CONSEGNA E REQUISITI:
Nell'intervista a Scariolo sostituisci "tifosi" con "sostenitori" e riscrivi il tratto tra "E la Nazionale, per" e "mettono di traverso?", estremi inclusi.

BRANO DA LEGGERE:
------------------------------------
Le differenze tra Italia e Spagna analizzate in una bella intervista di “La Repubblica” a Sergio Scariolo, un italiano che ha trovato il massimo successo in terra iberica. Non mancano le critiche al movimento italiano


Scariolo, noi e loro. La prima differenza che nota, tra i due sport?

“Due, e brutalmente a favore della Spagna. Sport nella scuola e impianti. Qui, fino a 14 anni, si fa sport soprattutto, o quasi solo, a scuola, con allenatori delle varie discipline presi da fuori. Solo dopo si continua nei settori giovanili dei club, ma senza che la scuola esca di scena. Poi gli impianti. Qui li tirano su davvero, dall’arena metropolitana da quindicimila alla palestra del paesino. In Italia non ne vedo”.
E la Nazionale, per la gente, conta più in Italia o in Spagna?
“La passione, da paese latino, è analoga. Poi, la Spagna ha vinto di più, ma l’Italia, anche facendo meno risultati, non ha smarrito lo zoccolo duro dei tifosi. Ecco, qui càpita di sentir fischiare l’inno, nelle aree più autonomiste. Non maggioranze, ma si sentono”.
Anche in Spagna, se la nazionale vuol fare gli stage, i club si mettono di traverso?
“Leggo che in Italia è più complicato. Qui c’è meno conflittualità, c’è il riconoscimento del ruolo di traino della nazionale. E i grandi club collaborano: il Real è la squadra di tutto il paese, il Barca, come nucleo forte dei giocatori dati alla nazionale, supera anche le resistenze autonomiste”.
------------------------------------
MATERIALE FORNITO:
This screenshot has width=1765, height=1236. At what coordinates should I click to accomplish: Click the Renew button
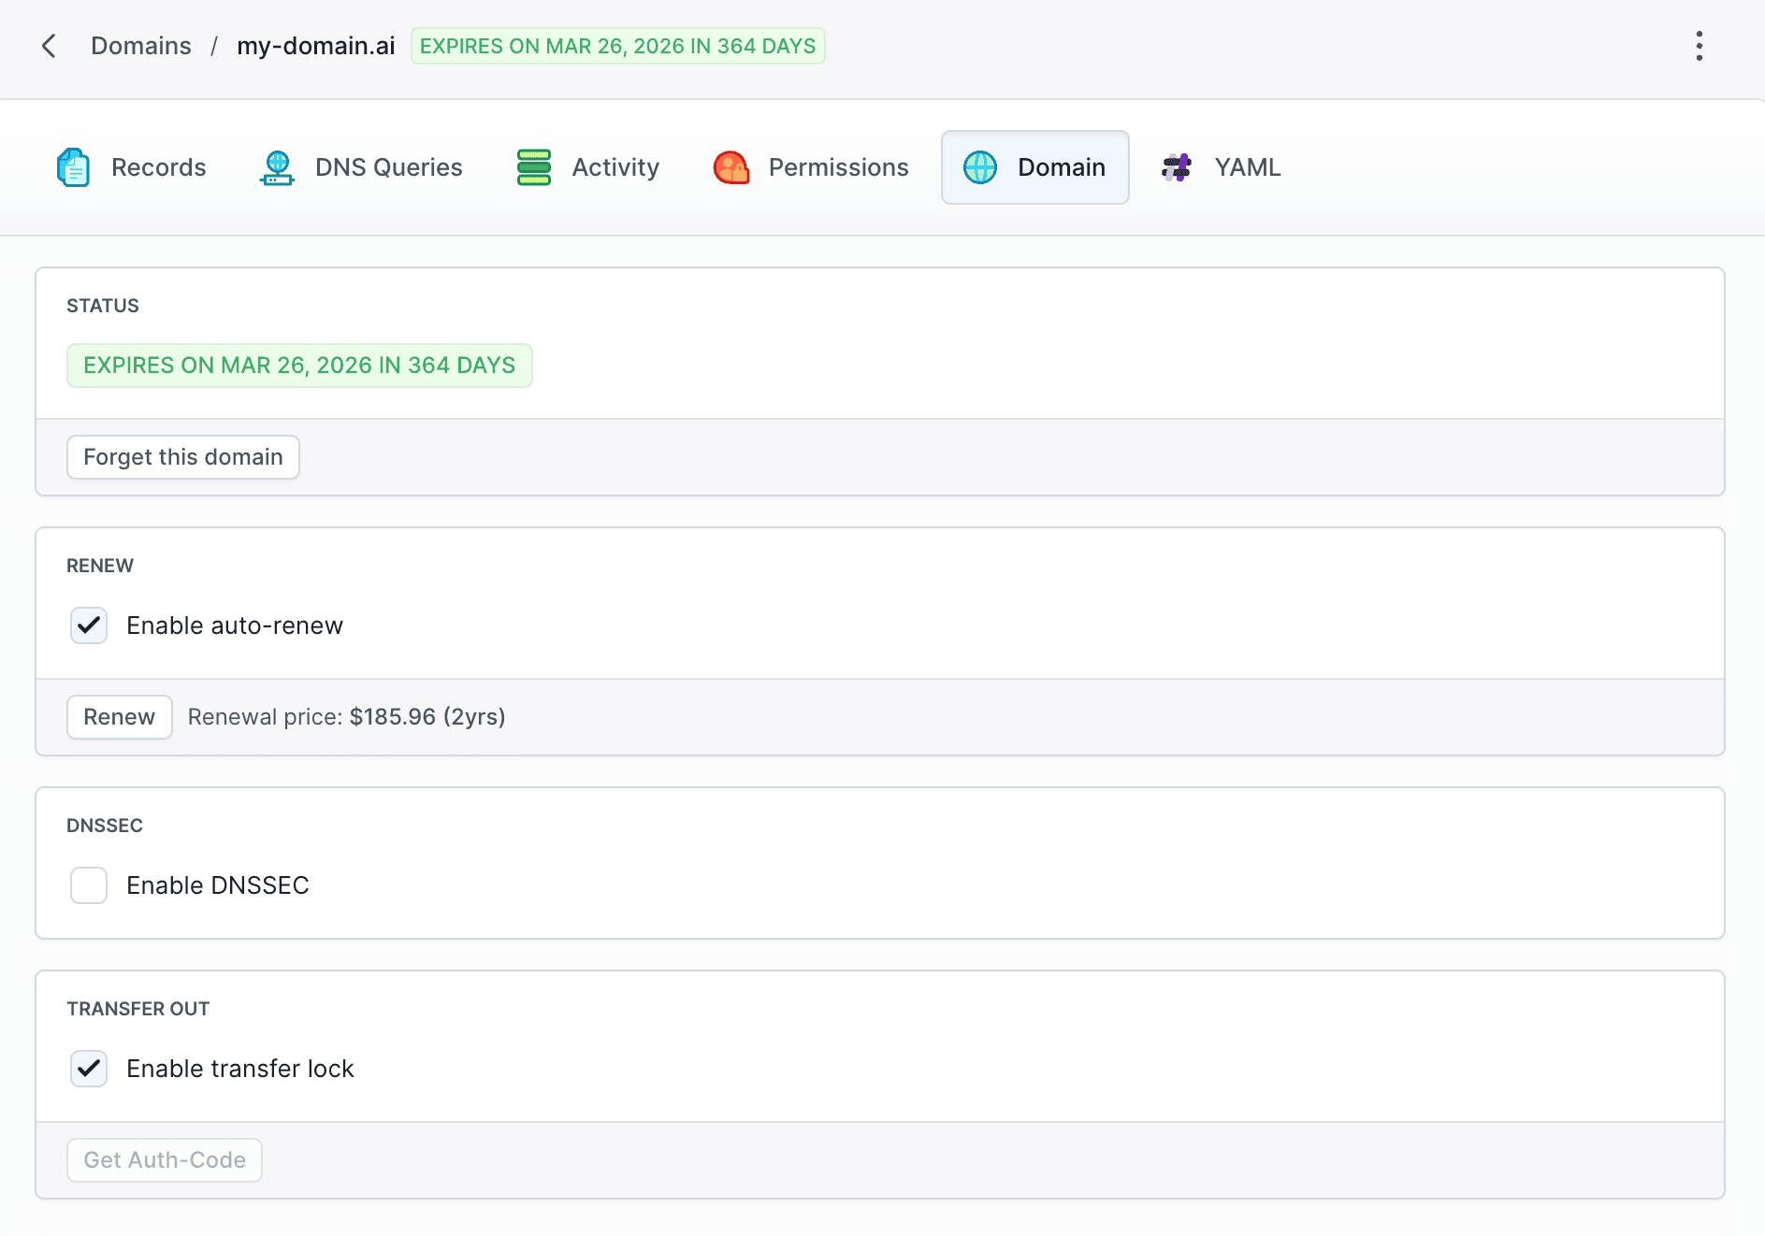click(x=119, y=717)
------------------------------------
SOLUZIONE PROPOSTA:
E la Nazionale, per la gente, conta più in Italia o in Spagna?
“La passione, da paese latino, è analoga. Poi, la Spagna ha vinto di più, ma l’Italia, anche facendo meno risultati, non ha smarrito lo zoccolo duro dei sostenitori. Ecco, qui càpita di sentir fischiare l’inno, nelle aree più autonomiste. Non maggioranze, ma si sentono”.
Anche in Spagna, se la nazionale vuol fare gli stage, i club si mettono di traverso?